In 1966, he saw Franklin Schaffner's film The War Lord, which had a great impact on his poetic work.Cirlot fell ill with pancreatic cancer in 1971, for which he underwent surgery on. In 1963, he severed ties with Dau al Set member Antoni Tàpies. Years of intense activity as a critic and lecturer followed.In 1962, his father died and he published his dictionary in English under the title A Dictionary of Symbols, with a prologue by Herbert Read. His daughter Victoria was born the same year, and he helped found the Academia del Faro de San Cristóbal.In 1958, he began to write collaborations, such as Goya, Papeles de Son Armadans, and published, through the publishing house Luis Miracle, his most famous and international work, the Diccionario de símbolos tradicionales. His work El Ojo en la Mitología: su simbolismo was published in 1954. José Gudiol Ricart likewise introduced him to the study of Gothic art.
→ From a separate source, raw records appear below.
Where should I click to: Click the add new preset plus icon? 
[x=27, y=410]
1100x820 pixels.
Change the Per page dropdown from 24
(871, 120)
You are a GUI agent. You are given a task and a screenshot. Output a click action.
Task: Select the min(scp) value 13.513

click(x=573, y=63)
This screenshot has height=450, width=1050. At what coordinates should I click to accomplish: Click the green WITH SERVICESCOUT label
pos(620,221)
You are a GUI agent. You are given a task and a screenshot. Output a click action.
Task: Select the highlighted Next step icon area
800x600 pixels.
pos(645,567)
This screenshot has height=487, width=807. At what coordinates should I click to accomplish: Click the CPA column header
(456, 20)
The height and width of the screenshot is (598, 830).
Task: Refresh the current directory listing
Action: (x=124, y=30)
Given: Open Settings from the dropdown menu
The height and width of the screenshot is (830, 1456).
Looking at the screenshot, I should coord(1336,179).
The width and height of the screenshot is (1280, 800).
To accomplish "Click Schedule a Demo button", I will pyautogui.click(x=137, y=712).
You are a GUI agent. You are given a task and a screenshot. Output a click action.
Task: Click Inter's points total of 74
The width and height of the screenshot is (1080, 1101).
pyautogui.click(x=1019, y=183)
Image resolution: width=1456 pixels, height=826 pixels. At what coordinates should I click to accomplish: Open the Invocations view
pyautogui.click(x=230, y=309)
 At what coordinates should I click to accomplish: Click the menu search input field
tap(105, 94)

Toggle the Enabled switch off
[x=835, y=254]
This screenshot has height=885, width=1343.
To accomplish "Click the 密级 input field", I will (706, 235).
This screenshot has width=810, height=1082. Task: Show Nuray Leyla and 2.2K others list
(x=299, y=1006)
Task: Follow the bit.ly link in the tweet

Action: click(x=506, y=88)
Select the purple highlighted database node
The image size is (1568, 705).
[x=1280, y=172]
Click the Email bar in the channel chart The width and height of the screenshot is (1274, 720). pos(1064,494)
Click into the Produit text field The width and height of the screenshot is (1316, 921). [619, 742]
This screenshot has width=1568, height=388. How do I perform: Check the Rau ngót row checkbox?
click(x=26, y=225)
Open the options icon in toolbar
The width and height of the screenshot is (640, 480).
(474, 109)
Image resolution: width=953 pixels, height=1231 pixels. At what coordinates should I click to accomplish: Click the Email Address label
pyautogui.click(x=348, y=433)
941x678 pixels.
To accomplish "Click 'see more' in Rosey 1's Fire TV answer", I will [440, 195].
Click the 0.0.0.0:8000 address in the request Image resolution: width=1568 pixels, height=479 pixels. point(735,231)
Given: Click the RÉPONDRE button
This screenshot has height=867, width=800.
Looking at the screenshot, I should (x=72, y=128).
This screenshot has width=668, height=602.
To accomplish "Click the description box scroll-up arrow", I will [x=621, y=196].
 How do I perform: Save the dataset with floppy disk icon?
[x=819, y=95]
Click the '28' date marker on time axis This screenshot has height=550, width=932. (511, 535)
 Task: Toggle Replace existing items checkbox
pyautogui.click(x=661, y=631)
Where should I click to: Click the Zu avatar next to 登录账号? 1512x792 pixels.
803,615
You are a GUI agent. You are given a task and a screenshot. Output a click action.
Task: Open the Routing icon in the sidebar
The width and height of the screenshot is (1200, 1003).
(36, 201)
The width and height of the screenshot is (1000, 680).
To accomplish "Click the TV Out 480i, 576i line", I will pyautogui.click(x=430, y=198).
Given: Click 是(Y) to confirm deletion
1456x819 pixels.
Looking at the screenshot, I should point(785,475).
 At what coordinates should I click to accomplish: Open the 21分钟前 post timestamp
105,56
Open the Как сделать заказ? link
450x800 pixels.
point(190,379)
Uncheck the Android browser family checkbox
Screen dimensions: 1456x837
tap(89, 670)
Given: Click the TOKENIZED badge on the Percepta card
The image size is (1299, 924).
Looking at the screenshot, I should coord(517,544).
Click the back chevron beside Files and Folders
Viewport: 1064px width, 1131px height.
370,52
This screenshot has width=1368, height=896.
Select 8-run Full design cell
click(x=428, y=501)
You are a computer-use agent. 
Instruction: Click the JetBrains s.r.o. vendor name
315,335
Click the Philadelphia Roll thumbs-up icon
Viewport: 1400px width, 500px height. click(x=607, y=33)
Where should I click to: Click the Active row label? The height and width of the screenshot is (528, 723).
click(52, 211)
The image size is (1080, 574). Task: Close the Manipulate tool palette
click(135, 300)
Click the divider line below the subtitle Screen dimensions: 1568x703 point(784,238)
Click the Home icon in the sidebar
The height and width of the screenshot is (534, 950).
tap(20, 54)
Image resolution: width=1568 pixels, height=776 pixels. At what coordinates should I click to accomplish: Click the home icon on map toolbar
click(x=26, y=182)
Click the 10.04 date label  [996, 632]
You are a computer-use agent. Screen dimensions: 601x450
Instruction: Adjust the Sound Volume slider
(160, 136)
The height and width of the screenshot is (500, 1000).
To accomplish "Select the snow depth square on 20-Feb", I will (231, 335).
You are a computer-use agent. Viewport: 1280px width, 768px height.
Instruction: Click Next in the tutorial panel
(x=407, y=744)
He conducted comprehensive studies on medieval symbology and hermeneutics, accruing an impressive collection of swords, and his prolific and varied poetic output—more than fifty books—remained independent of the trends that dominated the poetry of the postwar period because of their darkness and hermetism nevertheless, his impact has never ceased to be reevaluated through continuous revisions, reeditions, appearances of unpublished works, and tributes. As a member of the Dau al Set school, he was a collaborator of Joan Brossa and Antoni Tàpies. From this was sparked the interest in symbology that permeated all his literary activity and his important work as an art critic.

One reviewer in 1962 called the book "a momentous contribution to symbology". In 1988 88 sueños, a complete collection of the dreams transcribed by Cirlot published partially in the Catalan journal Dau al Set, was published, clearly showing the importance that the Surrealist school had on his formation.As a scholar, Cirlot is known internationally from his Dictionary of Symbols, which continues to be successfully reissued in the wake of symbologists like Carl Gustav Jung, Mircea Eliade, Gaston Bachelard, René Guénon, Gilbert Durand, and Paul Diel. Written in 1953, it went beyond the conceptual trends of the previous decades and continues to be an essential reference for professors and students of the universe of the work of art. In 1986 El mundo del objeto a la luz del surrealismo was published unedited. There are echoes of avant-garde fantasy.Cirlot also cultivated aphorism in his book Del no mundo (1969), in which his thought can be traced back to its sources in Nietzsche and Lao Tse.

cirlot dictionarycirlot dictionary

Diccionario de símbolos (1958) El espíritu abstracto desde la prehistoria a la Edad Media (1965) El Ojo en la Mitología: su simbolismo (1954) El mundo del objeto a la luz del surrealismo (1953) Introducción al surrealismo (1953)

Translated by Jack Sage, foreword by Herbert Read (2nd ed.). ^ Cirlot, Juan Eduardo (2002). Confidencias literarias (1996) 88 sueños Los sentimientos imaginarios y otros artículos (1988)

Estructuras musicales en la poesía de Juan-Eduardo Cirlot", Bulletin of Spanish Studies, 83, vol. Dolores Manjón-Cabeza Cruz, Thomas Schmitt: "Mi voz en el sonido de tu luz. —, Diccionario de Símbolos, Ediciones Siruela: Madrid, 2003 (10ª edición). Juan Eduardo Cirlot, Diccionario de los Ismos, Ediciones Siruela: Madrid, 2006. Academy of American Franciscan History.